# Reasoning usecases : Model comparison o1 vs gpt-4o

In [57]:
from pydantic import BaseModel, Field
from openai import AzureOpenAI
import os
from dotenv import load_dotenv
import json
import copy
import textwrap
import warnings
warnings.filterwarnings('ignore')
from IPython.display import display, Image, Markdown
# Load environment variables
load_dotenv("./.env")

client = AzureOpenAI(  
    api_version="2024-12-01-preview",  
    azure_endpoint=os.getenv("AZURE_OPENAI_ENDPOINT"),  
    api_key=os.getenv("AZURE_OPENAI_API_KEY")  
)  

GPT_MODEL = 'gpt-40-globalStandard'
O1_MODEL = 'o1'

In [58]:
def get_chat_completion(model, prompt):
    """
    Calls the OpenAI API to get a chat completion.

    :param model: The model to use for the completion.
    :param prompt: The prompt to send to the model.
    :return: The completion response from the model.
    """
    response = client.chat.completions.create(
        model=model,
        messages=[{"role": "user", "content": prompt}],
    )
    return response.choices[0].message.content

In [59]:
demo_prompt = """
<title>
Comprehensive Insurance Coverage Analysis for Sarah Barnes' Bakery/Café
</title>

<datasets>

### Dataset 1: Client Profile and Business Summary
*This table (visualized as a detailed infographic and pie chart of revenue distribution) contains the core business details.

| Field                     | Details                           |
|---------------------------|-----------------------------------|
| Client Name               | Sarah Barnes                      |
| Business Type             | Bakery/Café                       |
| Location                  | Tampa, Florida                    |
| Number of Employees       | 12                                |
| Annual Revenue            | $850,000                          |
| Years in Operation        | 8                                 |
| Key Concerns              | Hurricane damage, slip-and-fall liability, workers’ compensation, cyber threats from digital payment systems, cost management |
| Business Premises Details  | 2500 sq. ft. storefront with an adjacent kitchen area |

### Dataset 2: Risk Management Audit and Safety Reports
*This dataset is presented as a series of bar charts and tables showing risk scores and incident frequencies.

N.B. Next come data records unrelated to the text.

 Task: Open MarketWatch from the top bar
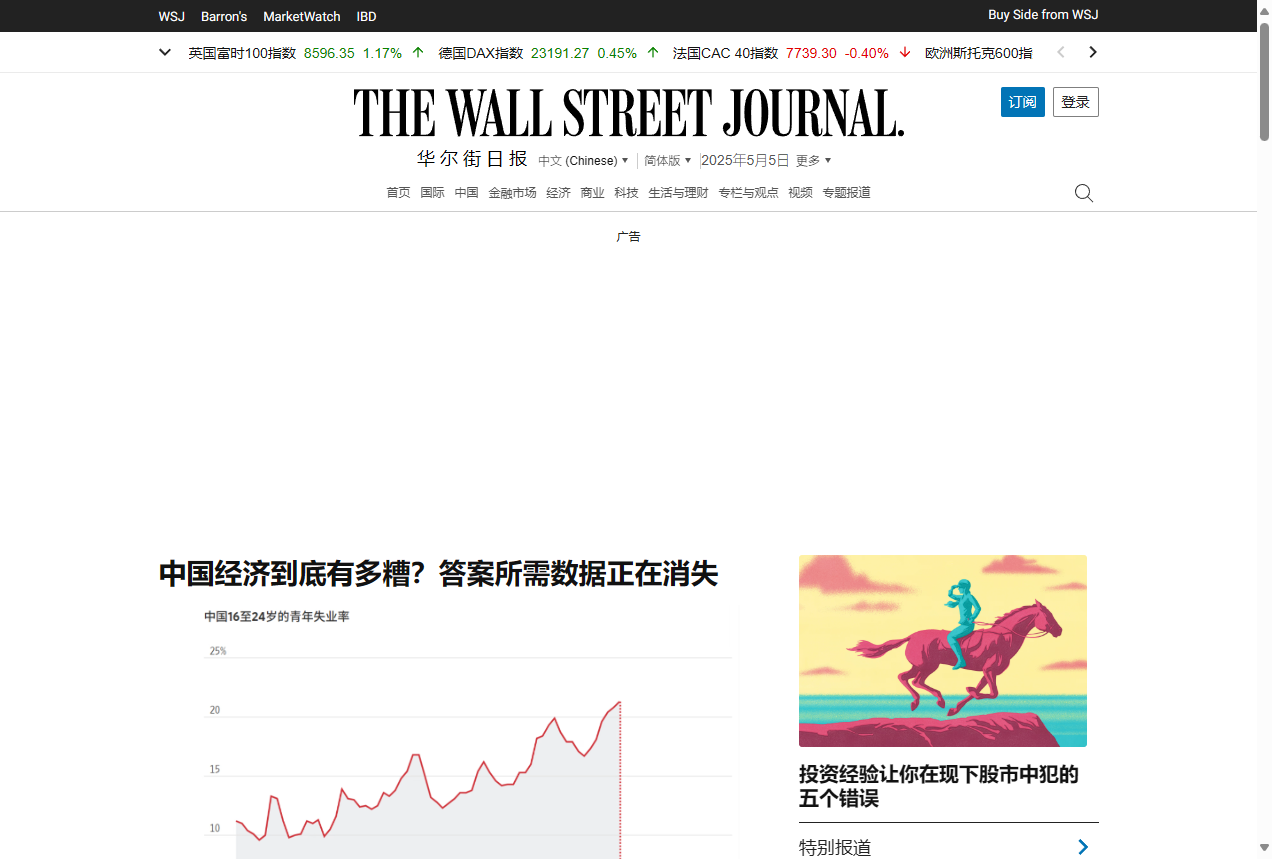pyautogui.click(x=301, y=16)

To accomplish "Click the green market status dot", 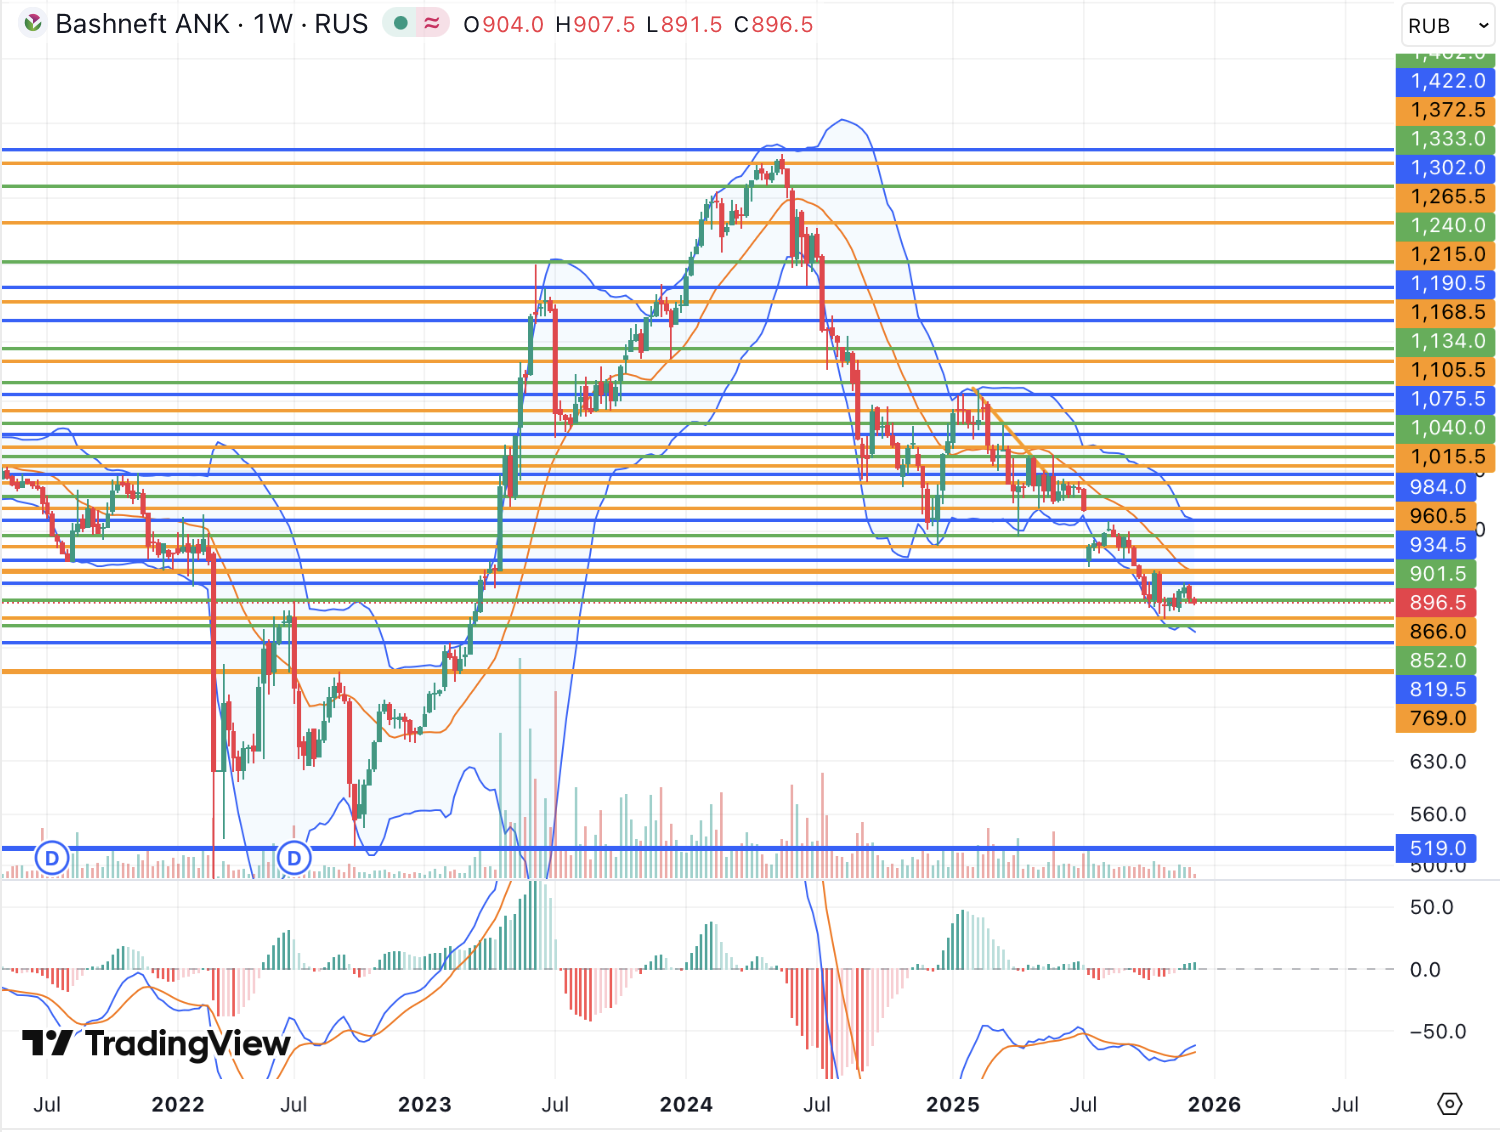I will (401, 23).
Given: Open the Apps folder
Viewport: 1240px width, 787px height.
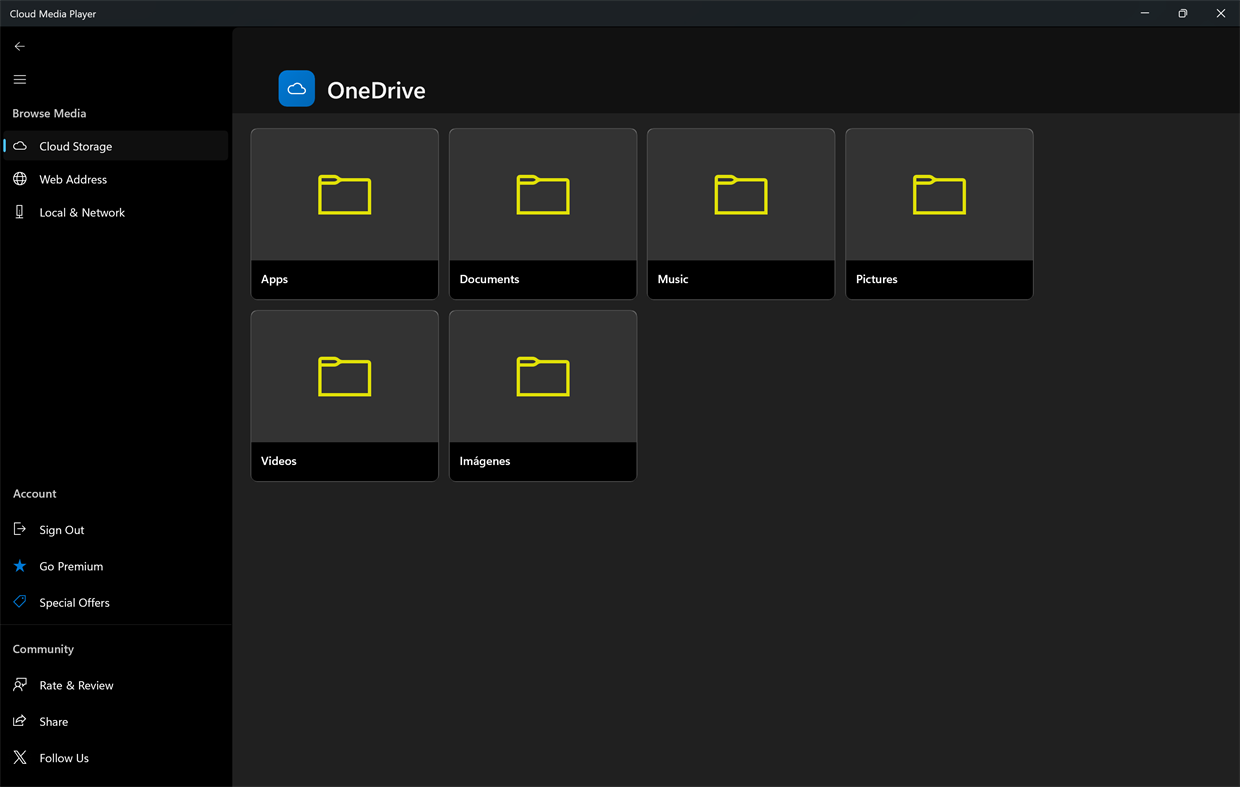Looking at the screenshot, I should click(x=344, y=213).
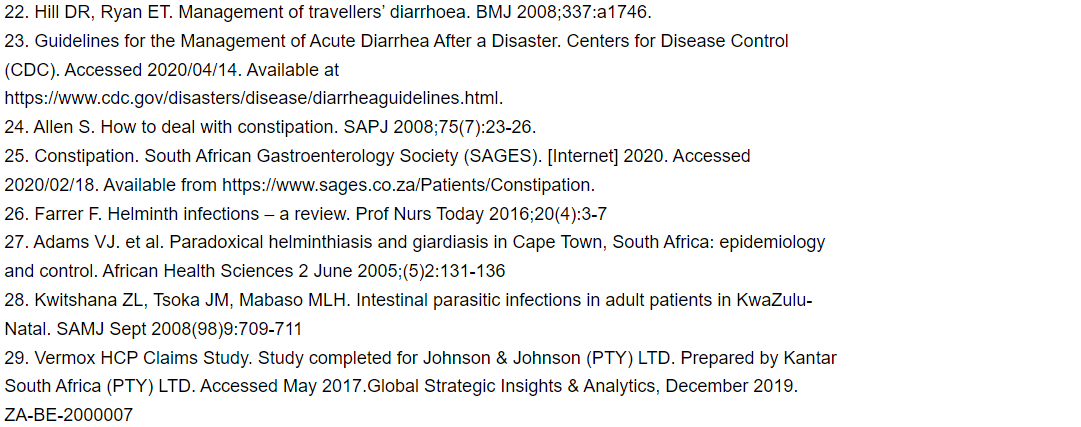
Task: Click reference 27 Adams VJ. et al.
Action: pyautogui.click(x=414, y=257)
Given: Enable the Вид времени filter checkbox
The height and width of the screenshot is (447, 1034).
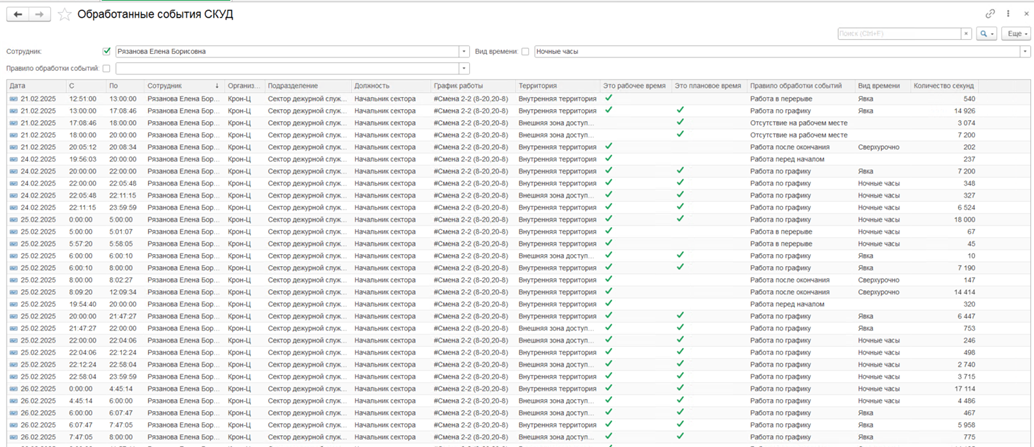Looking at the screenshot, I should pyautogui.click(x=526, y=51).
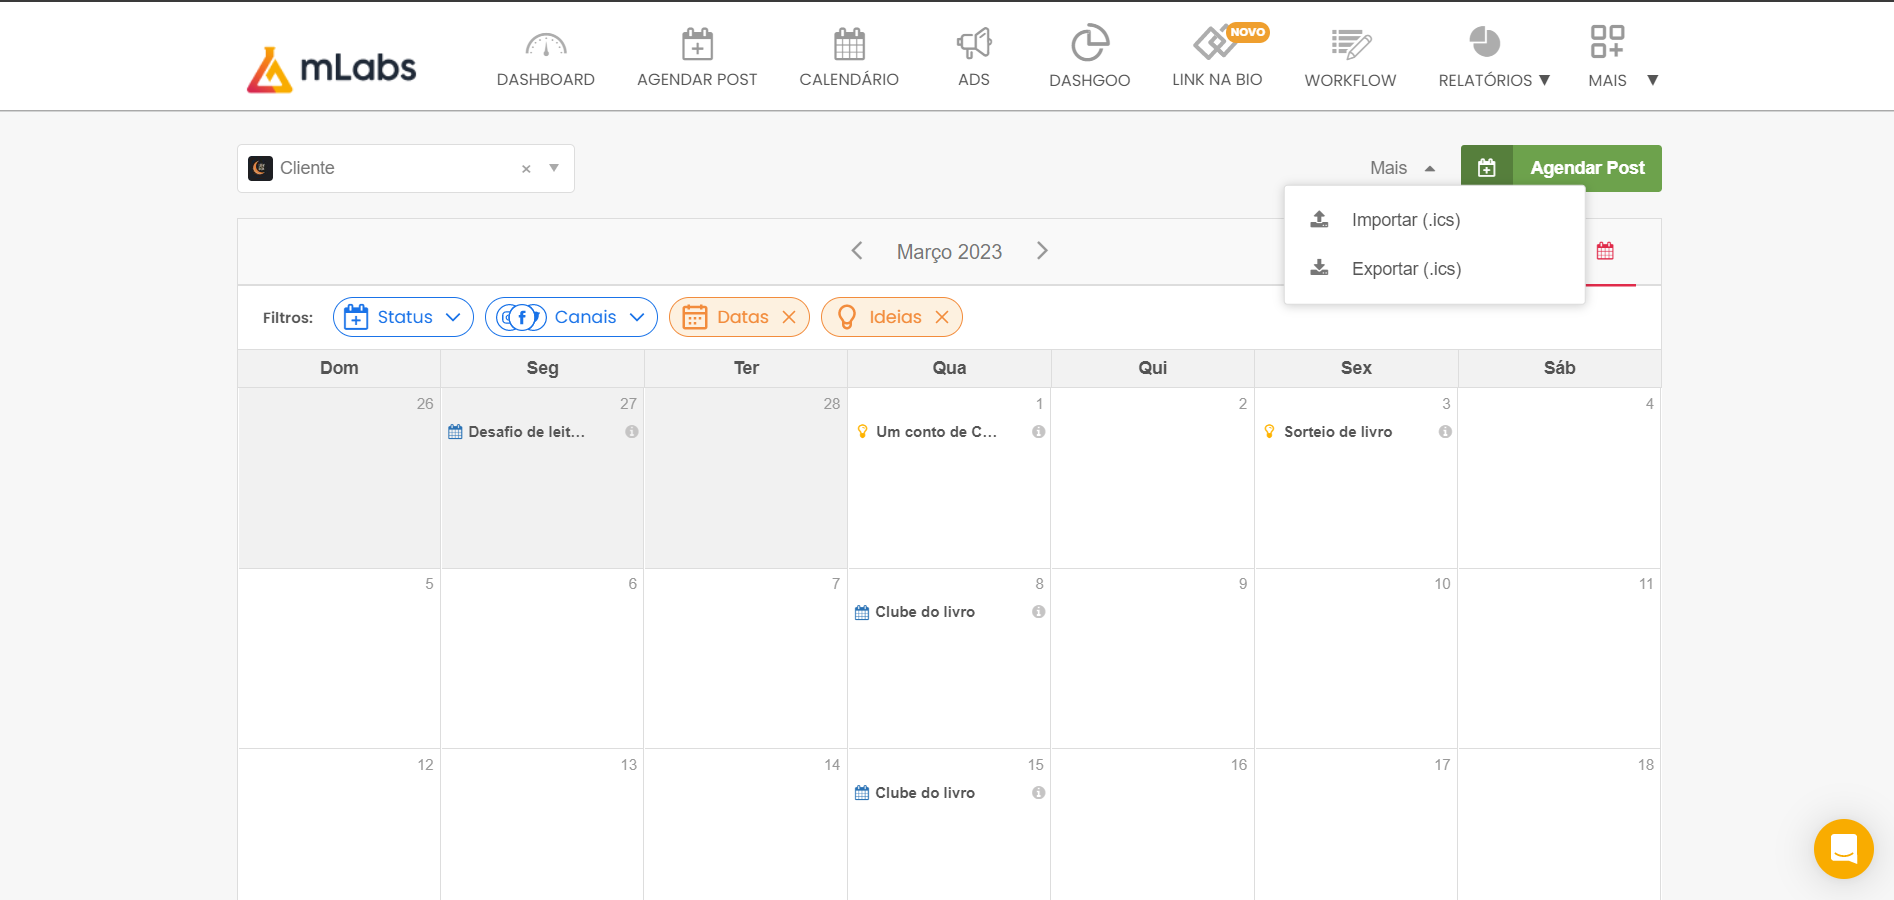The image size is (1894, 900).
Task: Open the Sorteio de livro idea
Action: point(1337,432)
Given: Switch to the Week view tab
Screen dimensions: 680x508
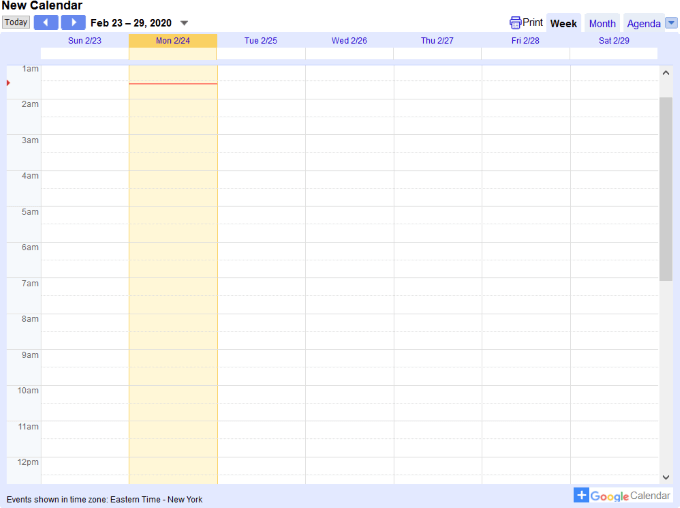Looking at the screenshot, I should 564,23.
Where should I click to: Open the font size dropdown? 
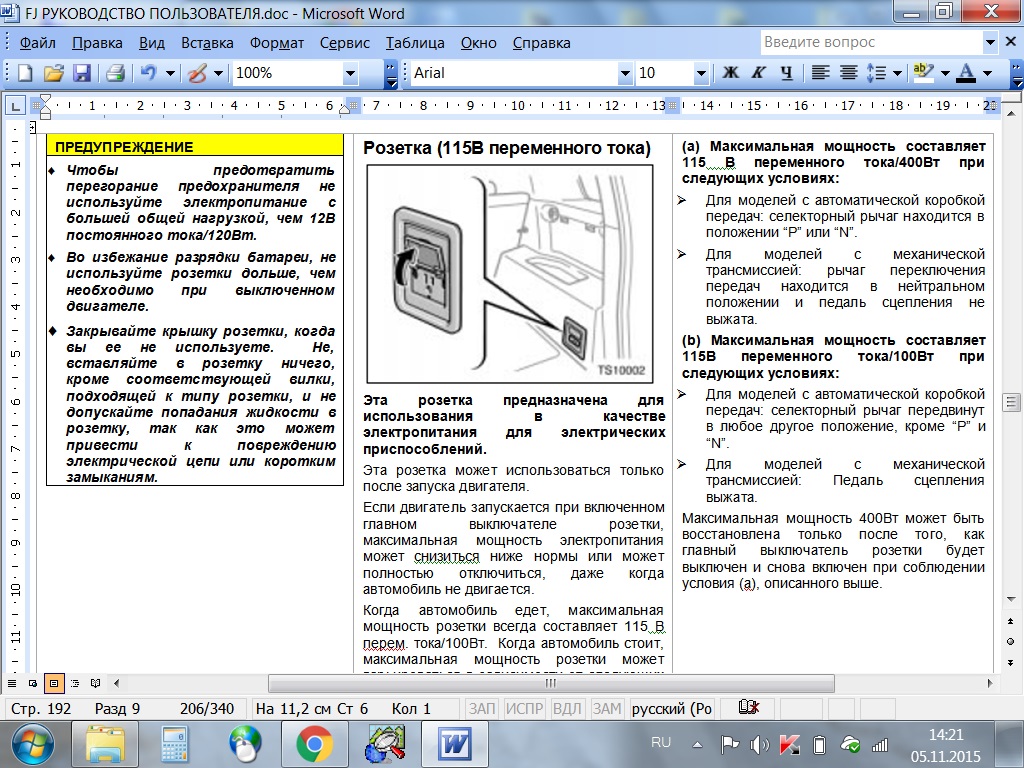(703, 73)
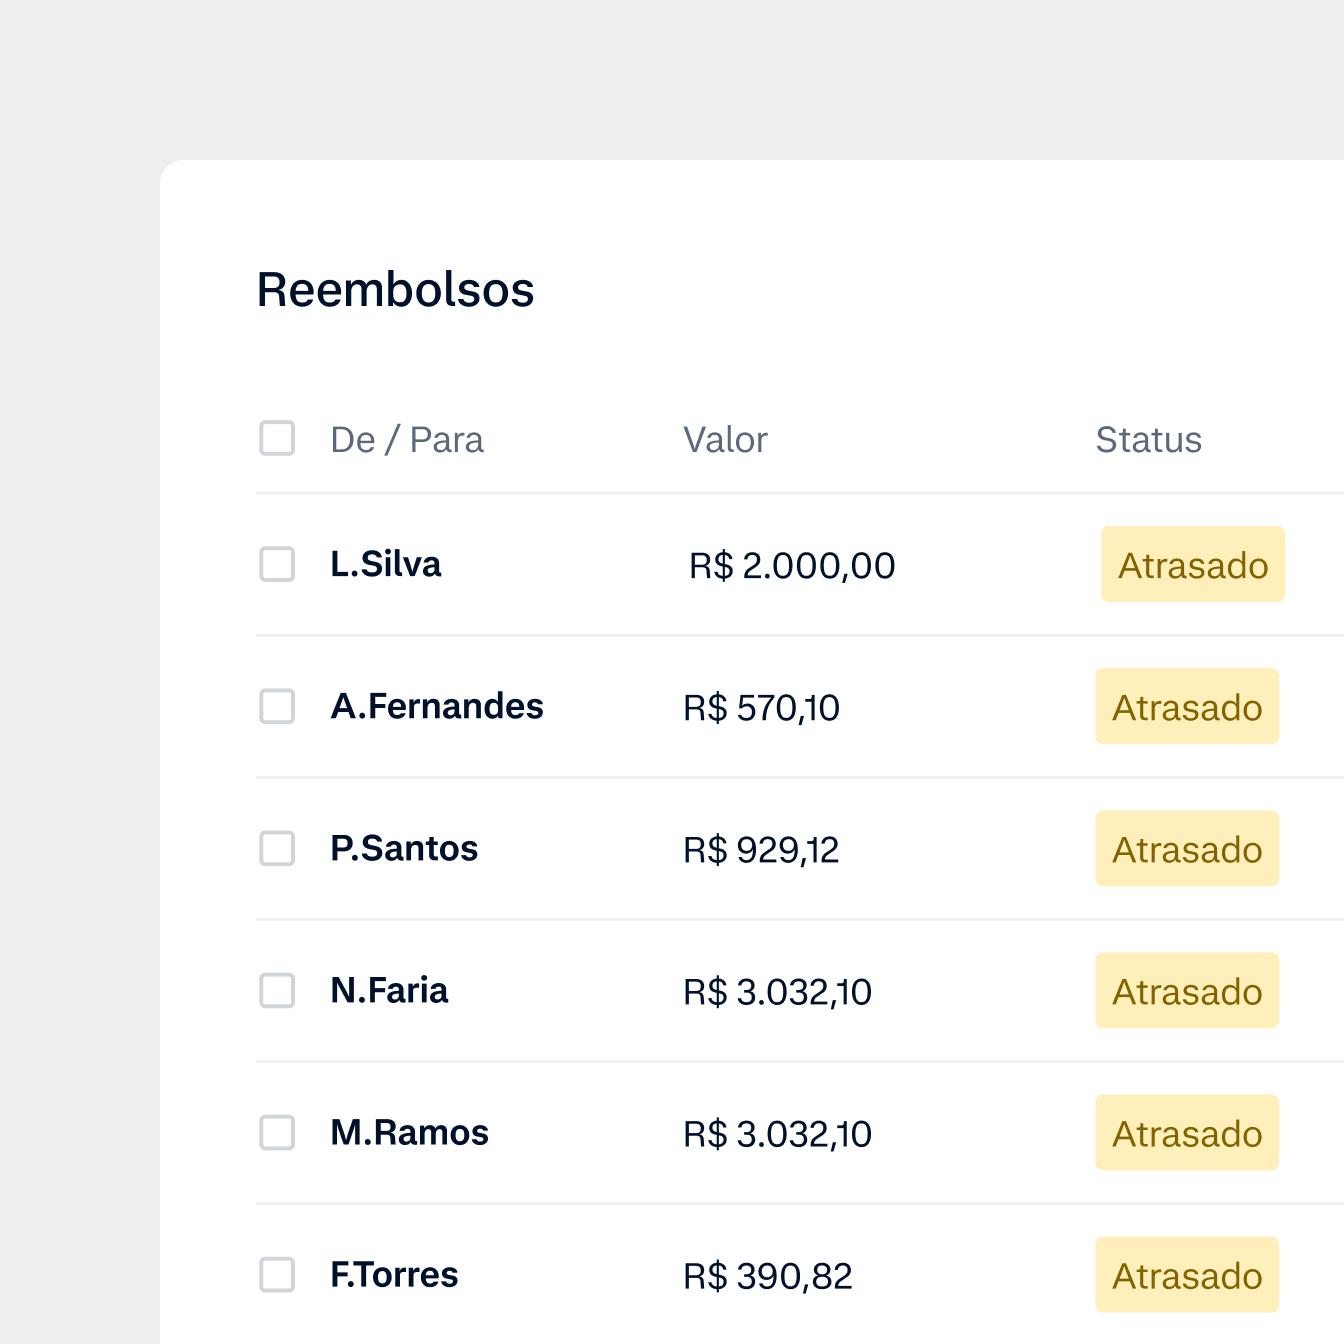Click the R$ 2.000,00 amount
The height and width of the screenshot is (1344, 1344).
[792, 566]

| Risk Category               | Risk Score (1-10) | Recent Incidents (Past 2 Years) |
|-----------------------------|-------------------|---------------------------------|
| Hurricane/Weather Damage    | 9                 | 2 (minor roof leaks, window damage) |
| Slip-and-Fall Liability     | 7                 | 4 (employee and customer incidents) |
| Workers’ Compensation       | 6                 | 3 (non-severe injuries reported) |
| Cybersecurity               | 5                 | 1 (attempted phishing attack)   |

### Dataset 3: Florida State Insurance Regulations
*This dataset (shown as a text extract with callouts and highlighted clauses) includes excerpts on mandatory coverages and exclusions for businesses in hurricane-prone areas.

**Key Excerpts:**
- Commercial Flood Insurance is not automatically included in standard policies in Florida.
- Policies must detail hurricane deductibles and may require additional endorsements for windstorm damage.
- Certain coverage limits for workers’ compensation are mandated by state law.

### Dataset 4: Premium Cost Benchmarks and Underwriting Quotes
*Presented as a table and line graph showing average premium ranges and policy limits for similar small businesses (core coverage quotes vs. add-ons).

| Coverage Type                 | Recommended Policy Limit       | Estimated Annual Premium Range |
|-------------------------------|--------------------------------|--------------------------------|
| Commercial Property           | $1.5 million - $2 million      | $4,000 - $7,000                |
| General Liability             | $1 million per occurrence      | $2,500 - $5,000                |
| Workers’ Compensation         | Statutory limits               | $3,500 - $6,000                |
| Cyber Liability               | $500,000                       | $1,000 - $2,500                |
| Commercial Flood (Add-on)     | $1 million                     | $1,500 - $3,000                |
| Business Interruption (Add-on)| 3-6 months of revenue coverage| $2,000 - $4,000                |

### Dataset 5: Inventory of Bakery Ingredients *DS*
*This dataset (displayed as a colorful bar chart) lists monthly ingredient usage which is not directly relevant to the insurance recommendation.

| Ingredient       | Monthly Usage (lbs) |
|------------------|---------------------|
| Flour            | 800                 |
| Sugar            | 300                 |
| Eggs             | 500                 |
| Milk             | 400                 |

### Dataset 6: Local Market Sales Figures *DS*
*This dataset (visualized as a line graph) shows competitor sales metrics in the local area.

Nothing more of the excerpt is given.